Обрыв

Примечание

Простите, стекло ради стекла

— Куколка, ты скоро? Нам не стоит опаздывать.

— Я сейчас.

ООН последний раз взглянул на отражение и ещё раз одёрнул костюм. Как всегда — идеально. Всё, что делает ООН, должно быть идеальным. Таков порядок вещей. Таковы требования.

Нужно пройти по коридору и спуститься по лестнице на первый этаж. Всего лишь десяток метров. Там его уже ждут. Ждут. Нельзя заставлять ждать.

Ноги еле слушались, и чуть ли не силком их переставляя, ООН двинулся, держась за перила слабой рукой. Главное не показывать слабость – она сейчас не нужна.

Он же идеал.

Взгляд бесцельно скользил по вычищенному до блеска полу, по украшенным старинными и наверняка дорогими картинами стенам, по каким-то расписным вазам – для ООН это всё сливалось в сплошное цветастое пятно - и остановился на фигуре, стоящей внизу. Услышав его шаги, она развернулась, явив сверкающую улыбку и тёмные очки.

Мишура. Сплошная бесполезная мишура.

— Выглядишь как всегда потрясающе! – США подскочил к нему, галантно подавая локоть, за который ООН вынужденно схватился. Его тут же потащили к машине, и США продолжал что-то говорить не затыкаясь. Какая разница, что он говорит; если это что-то важное, то США удостоверился бы, что его слушают.

Как же не хватает тишины. С ним он мог сидеть молча часами. Им были не нужны слова.

ООН прикрыл глаза, растворяясь в белом шуме.

В себя он пришёл уже только когда автомобиль вовсю гнал по ночному городу, а Америка молчал, глядя в окно.

— А куда мы едем? – устало спросил ООН.

— Как куда? Банкет по случаю Рождества. Ты забыл, куколка? – США нежным движением убрал кудрявую прядь с лица организации.

— Уже Рождество?

– Завтра. Ты опять забыл? Ничего страшного. Главное, что я помню. Я приготовил тебе потрясающий подарок, уверен, что понравится.

Чужая рука крепко сжала бедро, обтянутое дорогой тканью костюма, и США томно выдохнул на ухо:

— Надеюсь, что ты отблагодаришь меня как следует, куколка. Раз уж ты забыл приготовить мне подарок.

ООН привычным усилием подавил подкатывающую к горлу тошноту и так же привычно улыбнулся.

— Разумеется.

***

— Здравствуйте, господин ООН, – Евросоюз нервно улыбался.

— Привет, – ООН выдавил слабую ответную улыбку. Бокал шампанского в руке ощущался как гиря. Улыбка ощущалась как десяток таких гирь. Но нужно быть идеальным. – Как у тебя дела? Как ВОЗ?

— В-всё хорошо, благодарю, – голос ЕС дрогнул, он оглянулся по сторонам, наклонился чуть ближе и горячо торопливо зашептал. – ООН, так больше не может продолжаться. Нужно что-то делать! Мы думаем, как можно помочь, но...

— Ты ничем не поможешь, – тихо ответил ООН. – Ни ты, ни ВОЗ, ни кто-либо ещё. Просто скажи, что у вас всё хорошо. И передавай ВОЗ мои наилучшие пожелания.

— Но...

Глаза ЕС остекленели, и он со страхом уставился за плечо ООН.

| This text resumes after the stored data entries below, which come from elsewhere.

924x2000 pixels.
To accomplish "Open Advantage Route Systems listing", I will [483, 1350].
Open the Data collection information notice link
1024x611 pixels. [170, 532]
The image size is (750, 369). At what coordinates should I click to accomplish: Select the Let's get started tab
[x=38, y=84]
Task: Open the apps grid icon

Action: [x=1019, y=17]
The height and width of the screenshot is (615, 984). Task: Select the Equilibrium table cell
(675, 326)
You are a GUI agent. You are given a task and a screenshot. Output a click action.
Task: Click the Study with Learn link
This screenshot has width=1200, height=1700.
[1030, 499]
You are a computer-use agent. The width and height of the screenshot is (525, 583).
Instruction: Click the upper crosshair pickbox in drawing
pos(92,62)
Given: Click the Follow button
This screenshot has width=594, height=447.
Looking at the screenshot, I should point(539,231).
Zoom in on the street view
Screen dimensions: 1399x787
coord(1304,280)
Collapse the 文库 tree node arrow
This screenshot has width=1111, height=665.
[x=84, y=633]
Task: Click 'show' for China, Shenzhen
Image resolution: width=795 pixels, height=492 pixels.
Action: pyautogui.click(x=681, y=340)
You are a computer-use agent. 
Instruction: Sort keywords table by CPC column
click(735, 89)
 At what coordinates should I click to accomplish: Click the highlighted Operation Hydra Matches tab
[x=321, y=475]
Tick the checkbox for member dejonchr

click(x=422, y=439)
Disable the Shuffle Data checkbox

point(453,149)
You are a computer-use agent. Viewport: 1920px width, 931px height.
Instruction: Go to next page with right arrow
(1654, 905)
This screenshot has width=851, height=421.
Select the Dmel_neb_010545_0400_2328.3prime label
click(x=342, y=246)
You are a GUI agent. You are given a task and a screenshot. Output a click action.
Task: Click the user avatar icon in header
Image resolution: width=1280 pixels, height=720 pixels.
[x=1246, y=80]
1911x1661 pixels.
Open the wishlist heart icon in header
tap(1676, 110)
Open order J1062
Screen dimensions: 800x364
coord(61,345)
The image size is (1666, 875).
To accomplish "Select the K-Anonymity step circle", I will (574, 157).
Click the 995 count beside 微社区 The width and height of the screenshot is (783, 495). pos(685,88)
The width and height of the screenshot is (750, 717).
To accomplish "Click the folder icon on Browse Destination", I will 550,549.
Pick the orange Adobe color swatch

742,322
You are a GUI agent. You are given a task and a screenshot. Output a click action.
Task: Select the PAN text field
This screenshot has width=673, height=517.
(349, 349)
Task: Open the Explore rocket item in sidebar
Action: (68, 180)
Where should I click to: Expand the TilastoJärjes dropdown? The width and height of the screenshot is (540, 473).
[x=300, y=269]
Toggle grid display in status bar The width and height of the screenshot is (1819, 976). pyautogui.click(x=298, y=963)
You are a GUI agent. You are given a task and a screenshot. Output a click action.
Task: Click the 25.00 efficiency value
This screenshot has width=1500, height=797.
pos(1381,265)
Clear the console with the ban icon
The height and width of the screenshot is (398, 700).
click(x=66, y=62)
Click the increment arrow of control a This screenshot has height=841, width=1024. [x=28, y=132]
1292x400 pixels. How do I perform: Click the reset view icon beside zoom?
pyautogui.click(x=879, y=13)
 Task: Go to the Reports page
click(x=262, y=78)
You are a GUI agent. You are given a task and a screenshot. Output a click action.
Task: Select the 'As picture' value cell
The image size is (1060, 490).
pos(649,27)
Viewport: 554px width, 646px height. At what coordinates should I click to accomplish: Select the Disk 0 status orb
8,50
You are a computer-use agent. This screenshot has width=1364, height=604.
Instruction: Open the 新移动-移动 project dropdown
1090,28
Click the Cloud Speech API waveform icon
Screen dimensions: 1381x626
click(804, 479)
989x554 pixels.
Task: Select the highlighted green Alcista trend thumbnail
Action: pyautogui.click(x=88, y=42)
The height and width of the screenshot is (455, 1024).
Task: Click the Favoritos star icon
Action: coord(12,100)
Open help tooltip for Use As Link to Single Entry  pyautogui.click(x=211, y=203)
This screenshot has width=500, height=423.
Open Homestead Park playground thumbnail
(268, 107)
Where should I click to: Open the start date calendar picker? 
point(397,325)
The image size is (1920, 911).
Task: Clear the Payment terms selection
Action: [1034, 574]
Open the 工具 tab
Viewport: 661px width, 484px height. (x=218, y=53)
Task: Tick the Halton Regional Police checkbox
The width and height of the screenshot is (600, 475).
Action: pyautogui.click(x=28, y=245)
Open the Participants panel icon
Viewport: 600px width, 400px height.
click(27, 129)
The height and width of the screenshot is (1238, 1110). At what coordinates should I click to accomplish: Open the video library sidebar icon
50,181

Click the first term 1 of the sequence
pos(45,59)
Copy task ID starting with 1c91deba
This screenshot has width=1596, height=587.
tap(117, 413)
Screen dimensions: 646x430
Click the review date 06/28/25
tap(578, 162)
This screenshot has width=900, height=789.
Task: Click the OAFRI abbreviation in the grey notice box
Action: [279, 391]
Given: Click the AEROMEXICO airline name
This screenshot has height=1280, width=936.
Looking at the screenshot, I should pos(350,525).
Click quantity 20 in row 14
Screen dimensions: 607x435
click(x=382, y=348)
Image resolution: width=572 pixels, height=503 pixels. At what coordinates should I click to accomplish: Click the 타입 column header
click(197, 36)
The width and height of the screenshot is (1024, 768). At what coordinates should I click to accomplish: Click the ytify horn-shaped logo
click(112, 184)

— Общаешься со старыми друзьями? – промурлыкали у него над ухом. США вышел из-за спины и встал между ними. – Привет, Евросоюз.

— Здравствуйте, господин США, – ЕС уже взял себя в руки, но ООН видел, как у него подрагивают пальцы.

— Обсудили, что хотели?

— Вообще-то, – ЕС набрал воздуха - было видно, как ему тяжело это даётся, – мне с ООН хотелось бы ещё кое-что...

— А мне не хотелось бы, – ласково произнёс США. – Топай отсюда.

Евросоюз остановился на середине предложения, сверля взглядом в Америке дыру.

— Ещё раз увижу, что общаешься ним без моего присутствия, возьмусь за ВОЗ. Счастливого Рождества, Евросоюз.

— Счастливого Рождества, – эхом повторил ООН, широко улыбаясь, слепо глядя в лицо с кругом из звёзд перед собой. Нельзя показывать испуг.

Нельзя показывать слабость. Нужно быть идеальным.

— И вам того же, – выдавил из себя поблелневший ЕС, и более ничего не говоря и не глядя на них отошёл.

— Я запретил тебе разговаривать с ним, – негромко сказал США. Ничего хорошего его тон не предвещал.

— Я просто поздравил его с Рождеством. Как коллегу, – ООН смотрел на носы своих ботинок и боролся с желанием заблевать их.

— У тебя уже нет коллег.

***

ООН стонал, сжимая лежащую под собой подушку, пока сзади в него со всей силы буквально долбился Америка. Возможно, он что-то даже порвал в процессе (опять), но ООН было плевать. Уже давно плевать. Когда боли слишком много, она перестаёт ощущаться как боль. Просто помеха на краю сознания.

Чувствуя, как США ускоряется и более надсадно пыхтит в предвестии оргазма, ООН начал подмахивать, изо всех сил стараясь, чтобы стоны не звучали уж слишком наигранно. Правда, США всё равно знает, что он притворяется.

Но нужно быть идеальным.

С громким рыком США излился внутрь, на пике наслаждения вонзаясь зубами в плечо. Старая рана от такого же укуса открылась, и ООН почувствовал, как тепло спермы внутри уступает место теплу бегущей по спине крови.

Он практически чувствовал, как Америка облизнул капли крови с губ, а потом удовлетворенно, сыто выдохнул и разлёгся рядом, тут же закуривая. ООН не шевелился, его дыхание было тихим и размеренным, как у спящего. Если лежать тихо, то его больше не тронут. Спина ныла адски, но не в месте укуса, а там, где раньше росли его крылья.

— Боже, как же ты хорош, – протянул США. ООН всё ещё лежал на животе и не видел его лица, но был уверен, что его бёдра сейчас обводят сальным взглядом. – Ты даже не представляешь, сколько воплощений я перетрахал за всю жизнь. Но ты, куколка, мой абсолютный фаворит.

Тихо. Лежать тихо. Но в глубине души всё равно поднимала голову обида и то, что ООН, как думал, уже давно в себе убил – чувство собственного достоинства.

— Идеальный, – пальцы действительно прошлись по подрагивающему бедру. – Идеальный, и весь мой. Что молчишь, радость моя?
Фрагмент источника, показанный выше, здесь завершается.